A Non-U.S. Holder will not be subject to United States federal income or withholding tax on payments of principal, premium (if any) or interest (including OID, if any) on a debt security if such payments are not effectively connected with the conduct of a U.S. trade or business, unless such Non-U.S. Holder owns directly, or by attribution, 10% or more of the total combined voting power of all classes of our stock entitled to vote or is a controlled foreign corporation related to us. If this exemption does not apply, such interest will be subject to a 30% gross withholding tax (unless reduced or eliminated by an applicable treaty). To qualify for the exemption from taxation (or the elimination or reduction of the applicable withholding tax under a treaty), the last United States payor in the chain of payment prior to payment to a Non-U.S. Holder, or the “Withholding Agent,” must have received, before payment, a statement that:

 

   

is signed by the Non-U.S. Holder under penalties of perjury;

 

   

certifies that the Non-U.S. Holder is not a U.S. Holder; and

 

   

provides the name and address of the Non-U.S. Holder.

The statement may be made on an IRS Form W-8BEN or a substantially similar form, and the Non-U.S. Holder must inform the Withholding Agent of any change in the information on the statement within 30 days of such change.

....

» **PROBLEM 1**
Answer these questions from the withholding tax passage:
(a) What gross withholding tax rate applies to interest if the exemption does not apply?
(b) On what form may the statement be made?
(c) Within how many days must the Non-U.S. Holder report a change in the information on the statement?
» **PROBLEM 2**
Reproduce the withholding tax passage between "is signed by" and "the Non-U.S. Holder.", inclusive.
» **PROBLEM 3**
Decide whether each statement agrees with the withholding tax passage. Answer yes or no, and quote the words that decide it.
(a) A Non-U.S. Holder who owns 10% or more of the total combined voting power of all classes of voting stock still qualifies for the exemption.
(b) The statement must be signed by the Non-U.S. Holder under penalties of perjury.
(c) The Withholding Agent is the first United States payor in the chain of payment.

(Word and element location data)

....

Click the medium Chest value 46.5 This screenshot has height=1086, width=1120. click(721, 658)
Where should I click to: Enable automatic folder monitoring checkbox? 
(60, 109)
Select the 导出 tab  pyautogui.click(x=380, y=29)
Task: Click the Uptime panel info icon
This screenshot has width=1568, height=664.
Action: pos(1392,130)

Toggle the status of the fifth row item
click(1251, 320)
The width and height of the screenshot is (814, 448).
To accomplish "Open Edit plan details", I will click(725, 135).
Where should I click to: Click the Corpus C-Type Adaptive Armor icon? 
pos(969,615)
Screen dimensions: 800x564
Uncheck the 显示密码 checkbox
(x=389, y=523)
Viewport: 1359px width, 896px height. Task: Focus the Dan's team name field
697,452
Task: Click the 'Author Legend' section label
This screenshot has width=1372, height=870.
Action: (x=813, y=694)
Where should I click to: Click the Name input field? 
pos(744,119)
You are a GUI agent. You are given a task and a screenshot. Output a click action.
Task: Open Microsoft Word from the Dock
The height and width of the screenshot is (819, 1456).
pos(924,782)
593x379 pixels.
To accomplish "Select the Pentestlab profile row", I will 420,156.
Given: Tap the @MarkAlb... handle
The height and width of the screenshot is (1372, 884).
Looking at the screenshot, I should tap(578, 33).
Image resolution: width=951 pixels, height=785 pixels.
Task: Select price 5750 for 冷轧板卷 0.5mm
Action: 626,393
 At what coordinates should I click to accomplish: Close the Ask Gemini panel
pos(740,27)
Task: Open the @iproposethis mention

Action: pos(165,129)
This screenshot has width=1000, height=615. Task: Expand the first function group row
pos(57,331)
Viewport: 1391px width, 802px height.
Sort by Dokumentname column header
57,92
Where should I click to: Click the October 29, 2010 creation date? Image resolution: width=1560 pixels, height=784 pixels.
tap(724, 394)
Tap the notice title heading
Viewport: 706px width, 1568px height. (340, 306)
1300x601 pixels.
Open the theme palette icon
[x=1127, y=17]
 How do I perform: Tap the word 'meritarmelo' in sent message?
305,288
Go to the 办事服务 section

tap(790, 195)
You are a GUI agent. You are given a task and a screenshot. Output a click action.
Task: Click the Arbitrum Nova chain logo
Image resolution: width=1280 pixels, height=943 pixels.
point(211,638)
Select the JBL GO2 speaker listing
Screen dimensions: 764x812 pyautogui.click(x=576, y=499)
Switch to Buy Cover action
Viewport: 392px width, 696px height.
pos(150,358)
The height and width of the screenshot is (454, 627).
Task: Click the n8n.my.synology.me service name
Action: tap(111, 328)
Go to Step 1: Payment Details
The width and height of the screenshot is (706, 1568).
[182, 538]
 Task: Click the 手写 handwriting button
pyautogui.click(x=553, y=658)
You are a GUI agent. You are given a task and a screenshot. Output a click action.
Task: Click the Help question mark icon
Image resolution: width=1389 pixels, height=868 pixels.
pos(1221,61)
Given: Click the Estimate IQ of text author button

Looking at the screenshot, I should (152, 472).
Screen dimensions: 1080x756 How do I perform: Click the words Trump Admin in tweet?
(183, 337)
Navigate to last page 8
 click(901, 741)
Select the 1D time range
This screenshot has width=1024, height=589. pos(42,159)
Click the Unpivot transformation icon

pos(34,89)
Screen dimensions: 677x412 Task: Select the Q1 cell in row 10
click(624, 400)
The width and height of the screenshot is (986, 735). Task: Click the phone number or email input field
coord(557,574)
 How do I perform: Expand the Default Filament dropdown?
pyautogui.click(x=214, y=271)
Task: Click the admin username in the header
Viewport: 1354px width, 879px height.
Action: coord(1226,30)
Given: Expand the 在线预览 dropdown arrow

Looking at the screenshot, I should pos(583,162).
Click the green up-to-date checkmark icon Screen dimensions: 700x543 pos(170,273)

....

» **WRITTEN ANSWER 1**
(a) 30%
(b) An IRS Form W-8BEN or a substantially similar form
(c) Within 30 days

» **WRITTEN ANSWER 2**
is signed by the Non-U.S. Holder under penalties of perjury;

 

   

certifies that the Non-U.S. Holder is not a U.S. Holder; and

 

   

provides the name and address of the Non-U.S. Holder.

» **WRITTEN ANSWER 3**
(a) No: "unless such Non-U.S. Holder owns directly, or by attribution, 10% or more of the total combined voting power of all classes of our stock entitled to vote"
(b) Yes: "is signed by the Non-U.S. Holder under penalties of perjury"
(c) No: "the last United States payor in the chain of payment prior to payment to a Non-U.S. Holder, or the “Withholding Agent,”"